In the material below, present the lines starting at the line that contains "Close the Дерево модели panel" and ending at the line that contains "point(620,398)" as a Markdown table with the columns Number and Text, skipping blank lines.

**Dataset**
-=-=-

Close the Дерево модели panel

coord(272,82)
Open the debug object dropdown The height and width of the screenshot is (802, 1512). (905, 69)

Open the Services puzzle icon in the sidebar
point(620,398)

-=-=-

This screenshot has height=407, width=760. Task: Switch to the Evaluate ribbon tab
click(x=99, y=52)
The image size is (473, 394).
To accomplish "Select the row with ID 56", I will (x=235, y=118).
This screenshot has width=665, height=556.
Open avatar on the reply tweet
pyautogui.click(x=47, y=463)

-=-=-

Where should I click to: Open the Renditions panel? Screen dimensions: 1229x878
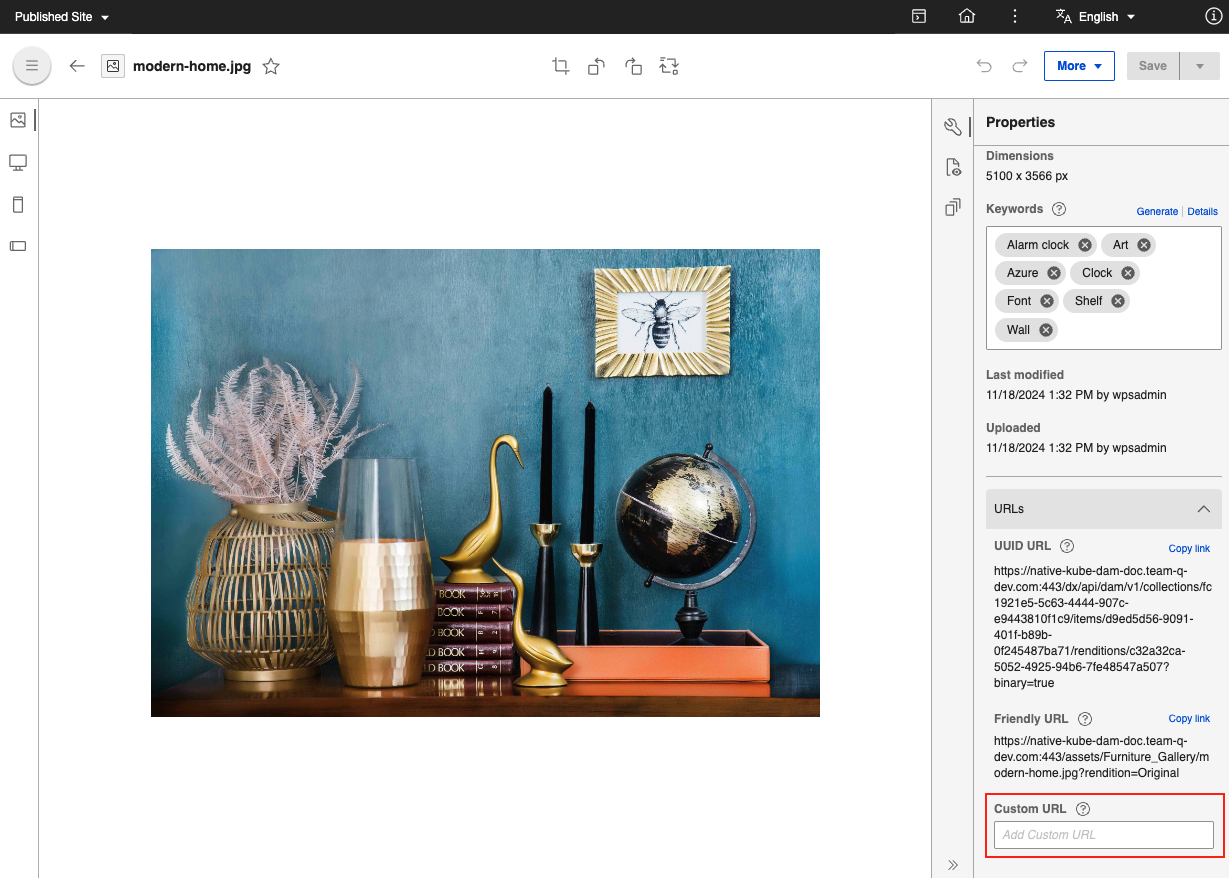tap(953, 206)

-=-=-

**Complete output**
| Number | Text |
|---|---|
| 1 | Close the Дерево модели panel |
| 2 | coord(272,82) |
| 3 | Open the debug object dropdown The height and width of the screenshot is (802, 1512). (905, 69) |
| 4 | Open the Services puzzle icon in the sidebar |
| 5 | point(620,398) |